While Justice Minister David Lametti insists that “free, prior and informed consent” does not confer the power of veto to Indigenous Canadians over, for example, any proposed resource development on lands they claim, others fear it does.

The Conservatives do not believe UNDRIP should be imported into Canadian law without first “coming to a common understanding of what free, prior and informed consent actually means,” said Jamie Schmale, the Conservative critic for Crown-Indigenous relations, during debate in the House.

But even if the new law does extend some form of veto over actions that impinge on Indigenous autonomy – such as approving a mine on land claimed by a First Nation – “the idea of a veto is only uncomfortable when people are giving up their own veto,” Prof. Craft says.

That said, things are bound to get messy. Securing consent within any given First Nation can be difficult. Multiply that by more than 630 First Nations across Canada, add in the rights and interests of Inuit and Métis Canadians, take into account the role of provincial governments, both as sovereign actors and as providers of health care, education and other social services, factor in private-sector interests and the interests of non-Indigenous Canadians, and you are looking at years and years of lawyers and courts, lawyers and courts.

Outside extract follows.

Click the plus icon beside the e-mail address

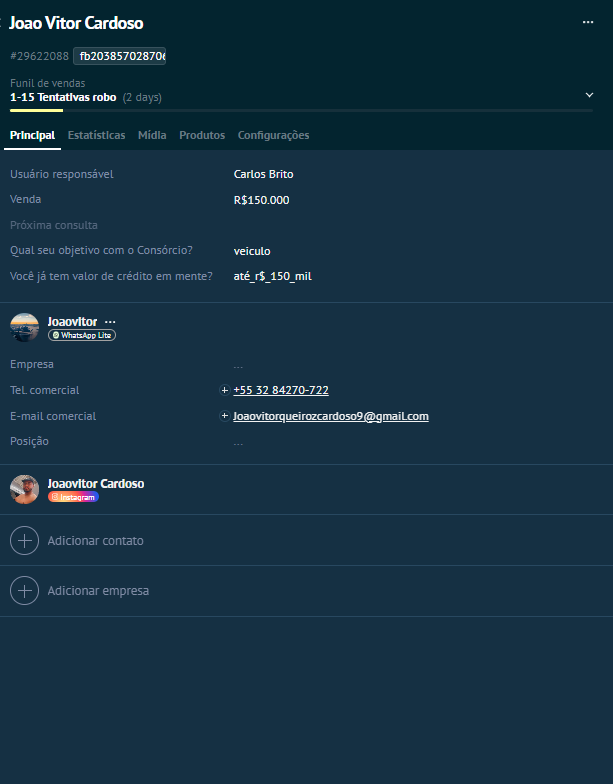tap(224, 416)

But the debate over Indigenous rights will not only take place in courtrooms. It will take place on reserves and in communities with large Indigenous populations. It will take place in Parliament, but also on the street and in classrooms and in our own homes. And it will take place in the midst of what must be a concerted effort to uncover the bodies of the thousands of children buried on the grounds of residential schools.

That debate could lead, for Indigenous Canadians, to the recognition of “an inherent right to self-government within a sovereign state’s legal framework,” Bloc Québécois MP Marilène Gill said in the House. “There is autonomy, but within the legal framework of a sovereign state, within Canada.”

Former NDP MP Romeo Saganash, who sponsored two very similar private member’s bills in previous Parliaments, sees the new legislation as a pragmatic attempt to replace the incoherent and contradictory patchwork of law surrounding relations between Indigenous Canadians and the Crown with something more coherent and consistent.

“I’m at a loss to understand why anyone would defend such an unjust and uncertain status quo,” he wrote to The Globe and Mail last week.

The new law could fail, rendered toothless by governments that jealously protect their jurisdiction, by courts unwilling to recognize greater Indigenous independence. But if it succeeds, incorporating UNDRIP into Canadian law could transform the lives of Indigenous Canadians within Canada.

“It is really, fundamentally, a self-determination model of Indigenous rights,” said Cherie Metcalf, professor of law at Queen’s University. “It’s not necessarily going to be a straightforward path, but I do think it’s the right one.”